— The task —
A faithful copy of the whole listing is the goal. Match it exactly.

##### Listed records

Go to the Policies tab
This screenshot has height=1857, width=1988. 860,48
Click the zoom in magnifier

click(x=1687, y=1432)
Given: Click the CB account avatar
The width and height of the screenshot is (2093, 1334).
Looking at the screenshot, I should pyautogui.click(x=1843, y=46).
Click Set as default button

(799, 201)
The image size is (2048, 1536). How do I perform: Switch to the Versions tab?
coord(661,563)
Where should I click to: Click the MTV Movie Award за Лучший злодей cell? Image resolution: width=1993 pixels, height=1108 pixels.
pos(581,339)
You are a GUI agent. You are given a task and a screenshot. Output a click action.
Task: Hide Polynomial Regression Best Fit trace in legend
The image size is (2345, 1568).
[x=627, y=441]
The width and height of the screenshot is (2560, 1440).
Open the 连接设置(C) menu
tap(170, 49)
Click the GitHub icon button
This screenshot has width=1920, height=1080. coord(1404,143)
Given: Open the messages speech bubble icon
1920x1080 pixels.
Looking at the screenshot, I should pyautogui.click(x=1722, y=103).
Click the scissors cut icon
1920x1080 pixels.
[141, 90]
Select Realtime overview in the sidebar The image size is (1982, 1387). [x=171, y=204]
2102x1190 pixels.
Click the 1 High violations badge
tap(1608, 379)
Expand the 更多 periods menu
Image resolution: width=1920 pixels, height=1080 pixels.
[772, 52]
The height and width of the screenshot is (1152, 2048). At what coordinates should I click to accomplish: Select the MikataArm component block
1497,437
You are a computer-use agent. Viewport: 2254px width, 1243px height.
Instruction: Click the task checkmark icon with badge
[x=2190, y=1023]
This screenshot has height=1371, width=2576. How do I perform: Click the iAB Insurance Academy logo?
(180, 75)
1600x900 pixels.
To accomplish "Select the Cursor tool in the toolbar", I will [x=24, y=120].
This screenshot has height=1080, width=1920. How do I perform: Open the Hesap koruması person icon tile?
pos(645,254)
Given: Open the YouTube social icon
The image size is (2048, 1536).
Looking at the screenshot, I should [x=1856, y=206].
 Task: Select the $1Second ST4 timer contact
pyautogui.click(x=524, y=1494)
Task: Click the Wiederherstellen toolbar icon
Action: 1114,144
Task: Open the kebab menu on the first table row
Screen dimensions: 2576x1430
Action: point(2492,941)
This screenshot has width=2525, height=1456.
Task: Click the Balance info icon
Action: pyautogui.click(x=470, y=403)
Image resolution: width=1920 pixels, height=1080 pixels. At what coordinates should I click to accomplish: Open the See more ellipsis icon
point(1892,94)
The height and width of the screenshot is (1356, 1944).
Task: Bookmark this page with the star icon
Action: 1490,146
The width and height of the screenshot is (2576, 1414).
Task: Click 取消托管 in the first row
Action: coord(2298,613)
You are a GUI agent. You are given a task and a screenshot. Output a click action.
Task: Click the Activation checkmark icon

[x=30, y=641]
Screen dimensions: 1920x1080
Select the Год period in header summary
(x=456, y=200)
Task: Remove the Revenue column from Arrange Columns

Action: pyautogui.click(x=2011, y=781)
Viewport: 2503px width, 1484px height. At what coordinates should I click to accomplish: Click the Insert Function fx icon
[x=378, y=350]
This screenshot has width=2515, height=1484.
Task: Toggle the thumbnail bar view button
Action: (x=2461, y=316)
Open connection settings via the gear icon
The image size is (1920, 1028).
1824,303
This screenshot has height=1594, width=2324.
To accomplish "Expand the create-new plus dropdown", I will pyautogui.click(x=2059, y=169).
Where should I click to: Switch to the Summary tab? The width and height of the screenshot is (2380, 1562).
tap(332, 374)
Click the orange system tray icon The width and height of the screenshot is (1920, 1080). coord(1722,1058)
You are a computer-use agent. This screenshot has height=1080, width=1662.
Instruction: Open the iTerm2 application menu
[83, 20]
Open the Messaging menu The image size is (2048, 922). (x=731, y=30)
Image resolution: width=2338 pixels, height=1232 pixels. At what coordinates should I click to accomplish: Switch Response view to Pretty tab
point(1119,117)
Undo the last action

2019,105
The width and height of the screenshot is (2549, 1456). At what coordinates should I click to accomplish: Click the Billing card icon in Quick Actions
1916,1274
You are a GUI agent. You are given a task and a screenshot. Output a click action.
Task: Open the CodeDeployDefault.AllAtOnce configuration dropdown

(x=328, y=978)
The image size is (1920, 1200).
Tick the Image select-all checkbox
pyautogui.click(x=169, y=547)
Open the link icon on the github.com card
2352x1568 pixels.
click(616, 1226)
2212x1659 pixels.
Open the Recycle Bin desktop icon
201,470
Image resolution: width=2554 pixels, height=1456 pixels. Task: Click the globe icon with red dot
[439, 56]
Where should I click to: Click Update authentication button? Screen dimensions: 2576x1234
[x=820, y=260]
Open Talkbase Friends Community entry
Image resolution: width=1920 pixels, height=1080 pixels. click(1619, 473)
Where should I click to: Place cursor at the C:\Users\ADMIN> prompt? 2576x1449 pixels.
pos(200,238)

##########

— Solution below —
Go to the Policies tab
This screenshot has height=1857, width=1988. 860,48
Click the zoom in magnifier

click(x=1687, y=1432)
Given: Click the CB account avatar
The width and height of the screenshot is (2093, 1334).
Looking at the screenshot, I should pyautogui.click(x=1843, y=46).
Click Set as default button

(799, 201)
The image size is (2048, 1536). How do I perform: Switch to the Versions tab?
coord(661,563)
Where should I click to: Click the MTV Movie Award за Лучший злодей cell? Image resolution: width=1993 pixels, height=1108 pixels.
pos(581,339)
You are a GUI agent. You are given a task and a screenshot. Output a click action.
Task: Hide Polynomial Regression Best Fit trace in legend
The image size is (2345, 1568).
[x=627, y=441]
The width and height of the screenshot is (2560, 1440).
Open the 连接设置(C) menu
tap(170, 49)
Click the GitHub icon button
This screenshot has width=1920, height=1080. coord(1404,143)
Given: Open the messages speech bubble icon
1920x1080 pixels.
Looking at the screenshot, I should pyautogui.click(x=1722, y=103).
Click the scissors cut icon
1920x1080 pixels.
[141, 90]
Select Realtime overview in the sidebar The image size is (1982, 1387). [x=171, y=204]
2102x1190 pixels.
Click the 1 High violations badge
tap(1608, 379)
Expand the 更多 periods menu
Image resolution: width=1920 pixels, height=1080 pixels.
[772, 52]
The height and width of the screenshot is (1152, 2048). At what coordinates should I click to accomplish: Select the MikataArm component block
1497,437
You are a computer-use agent. Viewport: 2254px width, 1243px height.
Instruction: Click the task checkmark icon with badge
[x=2190, y=1023]
This screenshot has height=1371, width=2576. How do I perform: Click the iAB Insurance Academy logo?
(180, 75)
1600x900 pixels.
To accomplish "Select the Cursor tool in the toolbar", I will [x=24, y=120].
This screenshot has height=1080, width=1920. How do I perform: Open the Hesap koruması person icon tile?
pos(645,254)
Given: Open the YouTube social icon
The image size is (2048, 1536).
Looking at the screenshot, I should [x=1856, y=206].
 Task: Select the $1Second ST4 timer contact
pyautogui.click(x=524, y=1494)
Task: Click the Wiederherstellen toolbar icon
Action: 1114,144
Task: Open the kebab menu on the first table row
Screen dimensions: 2576x1430
Action: point(2492,941)
This screenshot has width=2525, height=1456.
Task: Click the Balance info icon
Action: pyautogui.click(x=470, y=403)
Image resolution: width=1920 pixels, height=1080 pixels. At what coordinates should I click to accomplish: Open the See more ellipsis icon
point(1892,94)
The height and width of the screenshot is (1356, 1944).
Task: Bookmark this page with the star icon
Action: 1490,146
The width and height of the screenshot is (2576, 1414).
Task: Click 取消托管 in the first row
Action: coord(2298,613)
You are a GUI agent. You are given a task and a screenshot. Output a click action.
Task: Click the Activation checkmark icon

[x=30, y=641]
Screen dimensions: 1920x1080
Select the Год period in header summary
(x=456, y=200)
Task: Remove the Revenue column from Arrange Columns

Action: pyautogui.click(x=2011, y=781)
Viewport: 2503px width, 1484px height. At what coordinates should I click to accomplish: Click the Insert Function fx icon
[x=378, y=350]
This screenshot has width=2515, height=1484.
Task: Toggle the thumbnail bar view button
Action: (x=2461, y=316)
Open connection settings via the gear icon
The image size is (1920, 1028).
1824,303
This screenshot has height=1594, width=2324.
To accomplish "Expand the create-new plus dropdown", I will pyautogui.click(x=2059, y=169).
Where should I click to: Switch to the Summary tab? The width and height of the screenshot is (2380, 1562).
tap(332, 374)
Click the orange system tray icon The width and height of the screenshot is (1920, 1080). coord(1722,1058)
You are a computer-use agent. This screenshot has height=1080, width=1662.
Instruction: Open the iTerm2 application menu
[83, 20]
Open the Messaging menu The image size is (2048, 922). (x=731, y=30)
Image resolution: width=2338 pixels, height=1232 pixels. At what coordinates should I click to accomplish: Switch Response view to Pretty tab
point(1119,117)
Undo the last action

2019,105
The width and height of the screenshot is (2549, 1456). At what coordinates should I click to accomplish: Click the Billing card icon in Quick Actions
1916,1274
You are a GUI agent. You are given a task and a screenshot. Output a click action.
Task: Open the CodeDeployDefault.AllAtOnce configuration dropdown

(x=328, y=978)
The image size is (1920, 1200).
Tick the Image select-all checkbox
pyautogui.click(x=169, y=547)
Open the link icon on the github.com card
2352x1568 pixels.
click(616, 1226)
2212x1659 pixels.
Open the Recycle Bin desktop icon
201,470
Image resolution: width=2554 pixels, height=1456 pixels. Task: Click the globe icon with red dot
[439, 56]
Where should I click to: Click Update authentication button? Screen dimensions: 2576x1234
[x=820, y=260]
Open Talkbase Friends Community entry
Image resolution: width=1920 pixels, height=1080 pixels. click(1619, 473)
Where should I click to: Place cursor at the C:\Users\ADMIN> prompt? 2576x1449 pixels.
pos(200,238)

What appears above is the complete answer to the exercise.